▸ WHAT IS EXPECTED
Copy the following records line for line, with no changes.

▸ RECORDED INFORMATION
____

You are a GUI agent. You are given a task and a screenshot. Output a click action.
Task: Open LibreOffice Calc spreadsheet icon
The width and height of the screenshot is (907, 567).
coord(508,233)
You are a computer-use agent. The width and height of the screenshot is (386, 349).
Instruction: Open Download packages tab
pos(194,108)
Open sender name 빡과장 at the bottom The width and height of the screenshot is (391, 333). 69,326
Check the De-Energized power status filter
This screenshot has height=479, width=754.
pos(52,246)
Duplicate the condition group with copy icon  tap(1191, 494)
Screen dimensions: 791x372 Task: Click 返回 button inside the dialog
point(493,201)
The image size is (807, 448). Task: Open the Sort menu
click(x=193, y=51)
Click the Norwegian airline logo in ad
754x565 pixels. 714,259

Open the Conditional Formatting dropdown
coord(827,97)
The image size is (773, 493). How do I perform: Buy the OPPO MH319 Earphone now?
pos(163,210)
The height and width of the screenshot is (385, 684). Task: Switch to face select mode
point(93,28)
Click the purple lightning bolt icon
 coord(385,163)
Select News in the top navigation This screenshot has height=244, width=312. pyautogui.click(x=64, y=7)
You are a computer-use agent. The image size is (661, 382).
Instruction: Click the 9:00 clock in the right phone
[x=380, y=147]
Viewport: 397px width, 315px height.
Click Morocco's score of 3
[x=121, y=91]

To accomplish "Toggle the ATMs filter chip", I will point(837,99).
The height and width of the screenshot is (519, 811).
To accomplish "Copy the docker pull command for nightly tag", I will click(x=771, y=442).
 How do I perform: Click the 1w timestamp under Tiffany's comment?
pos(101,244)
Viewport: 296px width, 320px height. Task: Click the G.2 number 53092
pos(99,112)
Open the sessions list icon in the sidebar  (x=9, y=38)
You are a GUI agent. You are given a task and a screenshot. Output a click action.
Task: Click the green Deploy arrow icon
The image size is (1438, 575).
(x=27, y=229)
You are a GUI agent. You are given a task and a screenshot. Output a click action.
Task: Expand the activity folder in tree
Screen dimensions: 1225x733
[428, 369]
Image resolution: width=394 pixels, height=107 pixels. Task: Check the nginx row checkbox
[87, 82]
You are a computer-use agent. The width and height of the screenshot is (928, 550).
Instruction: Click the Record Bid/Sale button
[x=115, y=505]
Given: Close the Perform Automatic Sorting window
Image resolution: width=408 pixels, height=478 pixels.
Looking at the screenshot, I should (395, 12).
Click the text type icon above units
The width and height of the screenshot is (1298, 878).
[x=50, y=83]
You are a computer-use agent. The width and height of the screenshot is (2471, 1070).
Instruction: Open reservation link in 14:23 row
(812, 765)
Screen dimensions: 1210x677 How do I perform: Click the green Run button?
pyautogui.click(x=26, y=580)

____

▸ EXERCISE ANSWER
You are a GUI agent. You are given a task and a screenshot. Output a click action.
Task: Open LibreOffice Calc spreadsheet icon
The width and height of the screenshot is (907, 567).
coord(508,233)
You are a computer-use agent. The width and height of the screenshot is (386, 349).
Instruction: Open Download packages tab
pos(194,108)
Open sender name 빡과장 at the bottom The width and height of the screenshot is (391, 333). 69,326
Check the De-Energized power status filter
This screenshot has height=479, width=754.
pos(52,246)
Duplicate the condition group with copy icon  tap(1191, 494)
Screen dimensions: 791x372 Task: Click 返回 button inside the dialog
point(493,201)
The image size is (807, 448). Task: Open the Sort menu
click(x=193, y=51)
Click the Norwegian airline logo in ad
754x565 pixels. 714,259

Open the Conditional Formatting dropdown
coord(827,97)
The image size is (773, 493). How do I perform: Buy the OPPO MH319 Earphone now?
pos(163,210)
The height and width of the screenshot is (385, 684). Task: Switch to face select mode
point(93,28)
Click the purple lightning bolt icon
 coord(385,163)
Select News in the top navigation This screenshot has height=244, width=312. pyautogui.click(x=64, y=7)
You are a computer-use agent. The image size is (661, 382).
Instruction: Click the 9:00 clock in the right phone
[x=380, y=147]
Viewport: 397px width, 315px height.
Click Morocco's score of 3
[x=121, y=91]

To accomplish "Toggle the ATMs filter chip", I will point(837,99).
The height and width of the screenshot is (519, 811).
To accomplish "Copy the docker pull command for nightly tag", I will click(x=771, y=442).
 How do I perform: Click the 1w timestamp under Tiffany's comment?
pos(101,244)
Viewport: 296px width, 320px height. Task: Click the G.2 number 53092
pos(99,112)
Open the sessions list icon in the sidebar  (x=9, y=38)
You are a GUI agent. You are given a task and a screenshot. Output a click action.
Task: Click the green Deploy arrow icon
The image size is (1438, 575).
(x=27, y=229)
You are a GUI agent. You are given a task and a screenshot. Output a click action.
Task: Expand the activity folder in tree
Screen dimensions: 1225x733
[428, 369]
Image resolution: width=394 pixels, height=107 pixels. Task: Check the nginx row checkbox
[87, 82]
You are a computer-use agent. The width and height of the screenshot is (928, 550).
Instruction: Click the Record Bid/Sale button
[x=115, y=505]
Given: Close the Perform Automatic Sorting window
Image resolution: width=408 pixels, height=478 pixels.
Looking at the screenshot, I should (395, 12).
Click the text type icon above units
The width and height of the screenshot is (1298, 878).
[x=50, y=83]
You are a computer-use agent. The width and height of the screenshot is (2471, 1070).
Instruction: Open reservation link in 14:23 row
(812, 765)
Screen dimensions: 1210x677 How do I perform: Click the green Run button?
pyautogui.click(x=26, y=580)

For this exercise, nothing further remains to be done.